(Your assignment) Please copy these rows again, replacing "Identify the location of" with "Find the position of" everywhere it occurs and leaving everything else unchanged.

(Material provided)

__________

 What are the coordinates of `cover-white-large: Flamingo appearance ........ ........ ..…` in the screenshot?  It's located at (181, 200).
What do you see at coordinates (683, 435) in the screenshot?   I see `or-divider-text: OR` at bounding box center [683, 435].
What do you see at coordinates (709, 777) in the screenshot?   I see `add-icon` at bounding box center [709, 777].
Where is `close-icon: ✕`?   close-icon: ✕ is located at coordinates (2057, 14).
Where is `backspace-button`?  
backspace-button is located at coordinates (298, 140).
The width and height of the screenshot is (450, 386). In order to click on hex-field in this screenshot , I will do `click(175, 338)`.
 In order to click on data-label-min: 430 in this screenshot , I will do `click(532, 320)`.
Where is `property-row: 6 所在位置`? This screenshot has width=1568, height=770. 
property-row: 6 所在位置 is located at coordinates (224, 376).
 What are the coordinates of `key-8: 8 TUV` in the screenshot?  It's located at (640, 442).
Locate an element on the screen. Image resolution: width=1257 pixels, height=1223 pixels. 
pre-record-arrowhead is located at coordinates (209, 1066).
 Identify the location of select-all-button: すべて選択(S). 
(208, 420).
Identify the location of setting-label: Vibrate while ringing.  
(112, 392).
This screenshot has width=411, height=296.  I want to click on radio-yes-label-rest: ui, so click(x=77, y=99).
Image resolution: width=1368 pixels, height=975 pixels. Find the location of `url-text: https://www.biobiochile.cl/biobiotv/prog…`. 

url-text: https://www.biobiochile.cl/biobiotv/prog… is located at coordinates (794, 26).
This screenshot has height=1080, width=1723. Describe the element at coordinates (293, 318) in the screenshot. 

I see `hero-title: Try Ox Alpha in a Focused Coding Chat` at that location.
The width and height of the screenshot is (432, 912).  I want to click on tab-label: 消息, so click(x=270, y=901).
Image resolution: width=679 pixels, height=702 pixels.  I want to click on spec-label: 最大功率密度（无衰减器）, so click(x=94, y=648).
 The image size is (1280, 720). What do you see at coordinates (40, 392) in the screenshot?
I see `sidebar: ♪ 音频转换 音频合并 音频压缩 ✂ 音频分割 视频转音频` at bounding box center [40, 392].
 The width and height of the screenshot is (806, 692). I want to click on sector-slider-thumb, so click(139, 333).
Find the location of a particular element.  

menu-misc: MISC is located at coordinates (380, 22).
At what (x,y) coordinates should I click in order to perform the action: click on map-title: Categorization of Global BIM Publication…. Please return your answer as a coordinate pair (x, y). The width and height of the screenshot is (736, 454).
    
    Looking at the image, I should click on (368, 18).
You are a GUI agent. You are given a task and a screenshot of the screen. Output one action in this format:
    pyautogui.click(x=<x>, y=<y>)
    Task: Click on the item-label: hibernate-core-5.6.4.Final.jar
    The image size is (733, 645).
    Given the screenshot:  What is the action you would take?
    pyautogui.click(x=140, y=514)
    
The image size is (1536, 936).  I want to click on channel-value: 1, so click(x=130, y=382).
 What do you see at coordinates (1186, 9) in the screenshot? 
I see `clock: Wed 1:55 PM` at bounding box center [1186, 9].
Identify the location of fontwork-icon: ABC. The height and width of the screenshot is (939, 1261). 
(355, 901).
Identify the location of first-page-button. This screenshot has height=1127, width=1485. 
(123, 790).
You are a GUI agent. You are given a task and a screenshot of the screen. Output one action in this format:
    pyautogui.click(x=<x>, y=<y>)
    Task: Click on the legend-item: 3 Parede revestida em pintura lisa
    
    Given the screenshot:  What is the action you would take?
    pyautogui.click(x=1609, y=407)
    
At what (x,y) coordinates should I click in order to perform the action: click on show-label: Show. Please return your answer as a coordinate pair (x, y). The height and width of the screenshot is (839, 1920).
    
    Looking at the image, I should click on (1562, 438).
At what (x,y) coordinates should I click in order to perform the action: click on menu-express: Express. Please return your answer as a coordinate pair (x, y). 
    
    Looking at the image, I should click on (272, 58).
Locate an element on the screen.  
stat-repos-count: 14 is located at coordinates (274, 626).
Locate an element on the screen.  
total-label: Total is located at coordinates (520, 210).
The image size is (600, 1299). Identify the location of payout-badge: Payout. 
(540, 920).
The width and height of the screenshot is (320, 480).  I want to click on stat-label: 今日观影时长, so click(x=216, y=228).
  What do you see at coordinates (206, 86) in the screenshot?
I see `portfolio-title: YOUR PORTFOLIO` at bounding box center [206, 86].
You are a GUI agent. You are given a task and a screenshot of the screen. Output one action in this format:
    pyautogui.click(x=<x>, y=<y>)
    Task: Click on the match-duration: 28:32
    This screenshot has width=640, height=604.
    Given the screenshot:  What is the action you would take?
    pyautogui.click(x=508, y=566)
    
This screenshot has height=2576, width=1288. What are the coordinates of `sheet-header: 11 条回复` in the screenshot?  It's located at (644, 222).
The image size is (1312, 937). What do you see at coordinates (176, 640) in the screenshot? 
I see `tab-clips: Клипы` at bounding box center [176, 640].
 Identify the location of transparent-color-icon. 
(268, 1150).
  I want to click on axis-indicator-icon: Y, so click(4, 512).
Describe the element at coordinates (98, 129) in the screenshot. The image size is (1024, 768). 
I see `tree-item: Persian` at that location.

__________

(Expected output)
 What are the coordinates of `cover-white-large: Flamingo appearance ........ ........ ..…` in the screenshot?  It's located at (181, 200).
What do you see at coordinates (683, 435) in the screenshot?   I see `or-divider-text: OR` at bounding box center [683, 435].
What do you see at coordinates (709, 777) in the screenshot?   I see `add-icon` at bounding box center [709, 777].
Where is `close-icon: ✕`?   close-icon: ✕ is located at coordinates (2057, 14).
Where is `backspace-button`?  
backspace-button is located at coordinates (298, 140).
The width and height of the screenshot is (450, 386). In order to click on hex-field in this screenshot , I will do `click(175, 338)`.
 In order to click on data-label-min: 430 in this screenshot , I will do `click(532, 320)`.
Where is `property-row: 6 所在位置`? This screenshot has width=1568, height=770. 
property-row: 6 所在位置 is located at coordinates (224, 376).
 What are the coordinates of `key-8: 8 TUV` in the screenshot?  It's located at (640, 442).
Locate an element on the screen. Image resolution: width=1257 pixels, height=1223 pixels. 
pre-record-arrowhead is located at coordinates (209, 1066).
 Find the position of select-all-button: すべて選択(S). 
(208, 420).
Find the position of setting-label: Vibrate while ringing.  
(112, 392).
This screenshot has width=411, height=296.  I want to click on radio-yes-label-rest: ui, so click(x=77, y=99).
Image resolution: width=1368 pixels, height=975 pixels. Find the location of `url-text: https://www.biobiochile.cl/biobiotv/prog…`. 

url-text: https://www.biobiochile.cl/biobiotv/prog… is located at coordinates (794, 26).
This screenshot has height=1080, width=1723. Describe the element at coordinates (293, 318) in the screenshot. 

I see `hero-title: Try Ox Alpha in a Focused Coding Chat` at that location.
The width and height of the screenshot is (432, 912).  I want to click on tab-label: 消息, so click(x=270, y=901).
Image resolution: width=679 pixels, height=702 pixels.  I want to click on spec-label: 最大功率密度（无衰减器）, so click(x=94, y=648).
 The image size is (1280, 720). What do you see at coordinates (40, 392) in the screenshot?
I see `sidebar: ♪ 音频转换 音频合并 音频压缩 ✂ 音频分割 视频转音频` at bounding box center [40, 392].
 The width and height of the screenshot is (806, 692). I want to click on sector-slider-thumb, so click(139, 333).
Find the location of a particular element.  

menu-misc: MISC is located at coordinates (380, 22).
At what (x,y) coordinates should I click in order to perform the action: click on map-title: Categorization of Global BIM Publication…. Please return your answer as a coordinate pair (x, y). The width and height of the screenshot is (736, 454).
    
    Looking at the image, I should click on (368, 18).
You are a GUI agent. You are given a task and a screenshot of the screen. Output one action in this format:
    pyautogui.click(x=<x>, y=<y>)
    Task: Click on the item-label: hibernate-core-5.6.4.Final.jar
    The image size is (733, 645).
    Given the screenshot:  What is the action you would take?
    pyautogui.click(x=140, y=514)
    
The image size is (1536, 936).  I want to click on channel-value: 1, so click(x=130, y=382).
 What do you see at coordinates (1186, 9) in the screenshot? 
I see `clock: Wed 1:55 PM` at bounding box center [1186, 9].
Find the position of fontwork-icon: ABC. The height and width of the screenshot is (939, 1261). 
(355, 901).
Find the position of first-page-button. This screenshot has height=1127, width=1485. 
(123, 790).
You are a GUI agent. You are given a task and a screenshot of the screen. Output one action in this format:
    pyautogui.click(x=<x>, y=<y>)
    Task: Click on the legend-item: 3 Parede revestida em pintura lisa
    
    Given the screenshot:  What is the action you would take?
    pyautogui.click(x=1609, y=407)
    
At what (x,y) coordinates should I click in order to perform the action: click on show-label: Show. Please return your answer as a coordinate pair (x, y). The height and width of the screenshot is (839, 1920).
    
    Looking at the image, I should click on (1562, 438).
At what (x,y) coordinates should I click in order to perform the action: click on menu-express: Express. Please return your answer as a coordinate pair (x, y). 
    
    Looking at the image, I should click on (272, 58).
Locate an element on the screen.  
stat-repos-count: 14 is located at coordinates (274, 626).
Locate an element on the screen.  
total-label: Total is located at coordinates (520, 210).
The image size is (600, 1299). Find the position of payout-badge: Payout. 
(540, 920).
The width and height of the screenshot is (320, 480).  I want to click on stat-label: 今日观影时长, so click(x=216, y=228).
  What do you see at coordinates (206, 86) in the screenshot?
I see `portfolio-title: YOUR PORTFOLIO` at bounding box center [206, 86].
You are a GUI agent. You are given a task and a screenshot of the screen. Output one action in this format:
    pyautogui.click(x=<x>, y=<y>)
    Task: Click on the match-duration: 28:32
    This screenshot has width=640, height=604.
    Given the screenshot:  What is the action you would take?
    pyautogui.click(x=508, y=566)
    
This screenshot has height=2576, width=1288. What are the coordinates of `sheet-header: 11 条回复` in the screenshot?  It's located at (644, 222).
The image size is (1312, 937). What do you see at coordinates (176, 640) in the screenshot? 
I see `tab-clips: Клипы` at bounding box center [176, 640].
 Find the position of transparent-color-icon. 
(268, 1150).
  I want to click on axis-indicator-icon: Y, so click(4, 512).
Describe the element at coordinates (98, 129) in the screenshot. The image size is (1024, 768). 
I see `tree-item: Persian` at that location.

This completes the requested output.